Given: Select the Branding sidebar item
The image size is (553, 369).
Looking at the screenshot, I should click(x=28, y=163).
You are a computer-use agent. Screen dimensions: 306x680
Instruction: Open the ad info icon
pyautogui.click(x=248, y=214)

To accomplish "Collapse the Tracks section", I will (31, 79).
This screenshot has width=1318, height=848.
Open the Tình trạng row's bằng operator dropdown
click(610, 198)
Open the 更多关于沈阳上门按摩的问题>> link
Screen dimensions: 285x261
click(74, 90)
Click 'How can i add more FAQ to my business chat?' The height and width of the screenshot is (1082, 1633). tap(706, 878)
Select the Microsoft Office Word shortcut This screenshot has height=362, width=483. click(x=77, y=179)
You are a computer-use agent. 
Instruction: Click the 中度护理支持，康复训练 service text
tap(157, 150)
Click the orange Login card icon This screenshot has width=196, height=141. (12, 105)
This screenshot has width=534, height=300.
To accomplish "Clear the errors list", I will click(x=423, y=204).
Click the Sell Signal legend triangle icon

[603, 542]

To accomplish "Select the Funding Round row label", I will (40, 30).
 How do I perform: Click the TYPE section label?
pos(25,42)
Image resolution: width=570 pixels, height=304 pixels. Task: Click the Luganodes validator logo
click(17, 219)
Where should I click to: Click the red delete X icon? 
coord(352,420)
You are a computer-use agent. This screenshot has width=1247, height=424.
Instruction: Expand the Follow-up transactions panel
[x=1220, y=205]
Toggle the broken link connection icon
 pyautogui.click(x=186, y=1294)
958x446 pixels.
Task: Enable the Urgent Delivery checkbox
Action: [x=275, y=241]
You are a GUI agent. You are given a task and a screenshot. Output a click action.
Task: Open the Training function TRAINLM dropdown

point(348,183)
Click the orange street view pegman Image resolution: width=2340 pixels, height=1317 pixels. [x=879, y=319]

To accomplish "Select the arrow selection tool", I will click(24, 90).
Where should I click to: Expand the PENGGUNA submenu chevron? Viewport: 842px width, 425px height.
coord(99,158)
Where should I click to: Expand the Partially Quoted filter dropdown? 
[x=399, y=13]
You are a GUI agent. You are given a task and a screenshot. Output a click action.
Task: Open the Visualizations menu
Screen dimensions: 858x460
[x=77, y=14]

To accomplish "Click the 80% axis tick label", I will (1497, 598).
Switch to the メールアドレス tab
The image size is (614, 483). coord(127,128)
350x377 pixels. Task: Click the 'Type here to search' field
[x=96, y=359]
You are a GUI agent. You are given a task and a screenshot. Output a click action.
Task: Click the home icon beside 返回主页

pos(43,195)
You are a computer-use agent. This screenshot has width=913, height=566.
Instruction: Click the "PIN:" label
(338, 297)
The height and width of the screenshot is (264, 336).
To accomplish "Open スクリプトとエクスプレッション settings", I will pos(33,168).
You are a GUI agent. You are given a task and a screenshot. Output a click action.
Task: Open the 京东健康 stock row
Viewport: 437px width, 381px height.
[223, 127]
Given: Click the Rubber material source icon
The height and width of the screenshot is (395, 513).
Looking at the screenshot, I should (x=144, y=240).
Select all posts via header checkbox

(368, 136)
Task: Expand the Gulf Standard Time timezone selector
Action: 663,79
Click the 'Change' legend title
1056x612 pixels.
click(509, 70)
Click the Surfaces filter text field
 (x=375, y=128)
**********
WORK TO DO:
List these lines as a JSON array of strings with one string per line, omitting blank lines.

COMPLETED EXERCISE:
[
  "Given: Select the Branding sidebar item",
  "The image size is (553, 369).",
  "Looking at the screenshot, I should click(x=28, y=163).",
  "You are a computer-use agent. Screen dimensions: 306x680",
  "Instruction: Open the ad info icon",
  "pyautogui.click(x=248, y=214)",
  "To accomplish \"Collapse the Tracks section\", I will (31, 79).",
  "This screenshot has width=1318, height=848.",
  "Open the Tình trạng row's bằng operator dropdown",
  "click(610, 198)",
  "Open the 更多关于沈阳上门按摩的问题>> link",
  "Screen dimensions: 285x261",
  "click(74, 90)",
  "Click 'How can i add more FAQ to my business chat?' The height and width of the screenshot is (1082, 1633). tap(706, 878)",
  "Select the Microsoft Office Word shortcut This screenshot has height=362, width=483. click(x=77, y=179)",
  "You are a computer-use agent. ",
  "Instruction: Click the 中度护理支持，康复训练 service text",
  "tap(157, 150)",
  "Click the orange Login card icon This screenshot has width=196, height=141. (12, 105)",
  "This screenshot has width=534, height=300.",
  "To accomplish \"Clear the errors list\", I will click(x=423, y=204).",
  "Click the Sell Signal legend triangle icon",
  "[603, 542]",
  "To accomplish \"Select the Funding Round row label\", I will (40, 30).",
  " How do I perform: Click the TYPE section label?",
  "pos(25,42)",
  "Image resolution: width=570 pixels, height=304 pixels. Task: Click the Luganodes validator logo",
  "click(17, 219)",
  "Where should I click to: Click the red delete X icon? ",
  "coord(352,420)",
  "You are a computer-use agent. This screenshot has width=1247, height=424.",
  "Instruction: Expand the Follow-up transactions panel",
  "[x=1220, y=205]",
  "Toggle the broken link connection icon",
  " pyautogui.click(x=186, y=1294)",
  "958x446 pixels.",
  "Task: Enable the Urgent Delivery checkbox",
  "Action: [x=275, y=241]",
  "You are a GUI agent. You are given a task and a screenshot. Output a click action.",
  "Task: Open the Training function TRAINLM dropdown",
  "point(348,183)",
  "Click the orange street view pegman Image resolution: width=2340 pixels, height=1317 pixels. [x=879, y=319]",
  "To accomplish \"Select the arrow selection tool\", I will click(24, 90).",
  "Where should I click to: Expand the PENGGUNA submenu chevron? Viewport: 842px width, 425px height.",
  "coord(99,158)",
  "Where should I click to: Expand the Partially Quoted filter dropdown? ",
  "[x=399, y=13]",
  "You are a GUI agent. You are given a task and a screenshot. Output a click action.",
  "Task: Open the Visualizations menu",
  "Screen dimensions: 858x460",
  "[x=77, y=14]",
  "To accomplish \"Click the 80% axis tick label\", I will (1497, 598).",
  "Switch to the メールアドレス tab",
  "The image size is (614, 483). coord(127,128)",
  "350x377 pixels. Task: Click the 'Type here to search' field",
  "[x=96, y=359]",
  "You are a GUI agent. You are given a task and a screenshot. Output a click action.",
  "Task: Click the home icon beside 返回主页",
  "pos(43,195)",
  "You are a computer-use agent. This screenshot has width=913, height=566.",
  "Instruction: Click the \"PIN:\" label",
  "(338, 297)",
  "The height and width of the screenshot is (264, 336).",
  "To accomplish \"Open スクリプトとエクスプレッション settings\", I will pos(33,168).",
  "You are a GUI agent. You are given a task and a screenshot. Output a click action.",
  "Task: Open the 京东健康 stock row",
  "Viewport: 437px width, 381px height.",
  "[223, 127]",
  "Given: Click the Rubber material source icon",
  "The height and width of the screenshot is (395, 513).",
  "Looking at the screenshot, I should (x=144, y=240).",
  "Select all posts via header checkbox",
  "(368, 136)",
  "Task: Expand the Gulf Standard Time timezone selector",
  "Action: 663,79",
  "Click the 'Change' legend title",
  "1056x612 pixels.",
  "click(509, 70)",
  "Click the Surfaces filter text field",
  " (x=375, y=128)"
]